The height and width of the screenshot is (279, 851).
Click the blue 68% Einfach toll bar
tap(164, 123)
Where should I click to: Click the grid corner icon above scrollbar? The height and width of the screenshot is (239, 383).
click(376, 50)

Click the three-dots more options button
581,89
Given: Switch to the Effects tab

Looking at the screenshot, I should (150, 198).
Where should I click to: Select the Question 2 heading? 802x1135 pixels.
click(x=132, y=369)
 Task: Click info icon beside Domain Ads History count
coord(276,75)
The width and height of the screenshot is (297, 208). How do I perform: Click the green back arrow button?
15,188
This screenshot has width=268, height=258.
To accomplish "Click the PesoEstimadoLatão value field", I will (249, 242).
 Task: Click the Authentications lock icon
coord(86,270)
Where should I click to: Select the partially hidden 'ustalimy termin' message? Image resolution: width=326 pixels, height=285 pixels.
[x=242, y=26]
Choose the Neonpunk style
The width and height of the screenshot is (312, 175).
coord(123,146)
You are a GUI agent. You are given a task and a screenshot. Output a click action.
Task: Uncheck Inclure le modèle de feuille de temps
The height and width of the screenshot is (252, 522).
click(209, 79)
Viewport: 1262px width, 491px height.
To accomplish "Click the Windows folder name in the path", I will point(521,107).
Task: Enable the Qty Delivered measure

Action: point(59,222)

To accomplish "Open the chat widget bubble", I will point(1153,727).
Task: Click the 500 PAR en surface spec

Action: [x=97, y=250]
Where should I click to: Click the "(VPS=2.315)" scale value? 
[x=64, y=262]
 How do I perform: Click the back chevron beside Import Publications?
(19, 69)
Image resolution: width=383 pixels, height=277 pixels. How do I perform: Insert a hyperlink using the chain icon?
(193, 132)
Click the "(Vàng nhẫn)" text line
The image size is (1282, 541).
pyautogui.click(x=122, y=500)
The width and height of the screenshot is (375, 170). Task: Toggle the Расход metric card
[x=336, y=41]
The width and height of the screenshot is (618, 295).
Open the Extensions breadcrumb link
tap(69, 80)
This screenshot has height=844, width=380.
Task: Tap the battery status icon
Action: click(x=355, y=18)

• [YOUR INSTRUCTIONS]: Output the entries above in their entirety, exactly as written.

• [RESPONSE TO THE TASK]:
The height and width of the screenshot is (279, 851).
Click the blue 68% Einfach toll bar
tap(164, 123)
Where should I click to: Click the grid corner icon above scrollbar? The height and width of the screenshot is (239, 383).
click(376, 50)

Click the three-dots more options button
581,89
Given: Switch to the Effects tab

Looking at the screenshot, I should (150, 198).
Where should I click to: Select the Question 2 heading? 802x1135 pixels.
click(x=132, y=369)
 Task: Click info icon beside Domain Ads History count
coord(276,75)
The width and height of the screenshot is (297, 208). How do I perform: Click the green back arrow button?
15,188
This screenshot has width=268, height=258.
To accomplish "Click the PesoEstimadoLatão value field", I will (249, 242).
 Task: Click the Authentications lock icon
coord(86,270)
Where should I click to: Select the partially hidden 'ustalimy termin' message? Image resolution: width=326 pixels, height=285 pixels.
[x=242, y=26]
Choose the Neonpunk style
The width and height of the screenshot is (312, 175).
coord(123,146)
You are a GUI agent. You are given a task and a screenshot. Output a click action.
Task: Uncheck Inclure le modèle de feuille de temps
The height and width of the screenshot is (252, 522).
click(209, 79)
Viewport: 1262px width, 491px height.
To accomplish "Click the Windows folder name in the path", I will point(521,107).
Task: Enable the Qty Delivered measure

Action: point(59,222)

To accomplish "Open the chat widget bubble", I will point(1153,727).
Task: Click the 500 PAR en surface spec

Action: [x=97, y=250]
Where should I click to: Click the "(VPS=2.315)" scale value? 
[x=64, y=262]
 How do I perform: Click the back chevron beside Import Publications?
(19, 69)
Image resolution: width=383 pixels, height=277 pixels. How do I perform: Insert a hyperlink using the chain icon?
(193, 132)
Click the "(Vàng nhẫn)" text line
The image size is (1282, 541).
pyautogui.click(x=122, y=500)
The width and height of the screenshot is (375, 170). Task: Toggle the Расход metric card
[x=336, y=41]
The width and height of the screenshot is (618, 295).
Open the Extensions breadcrumb link
tap(69, 80)
This screenshot has height=844, width=380.
Task: Tap the battery status icon
Action: click(x=355, y=18)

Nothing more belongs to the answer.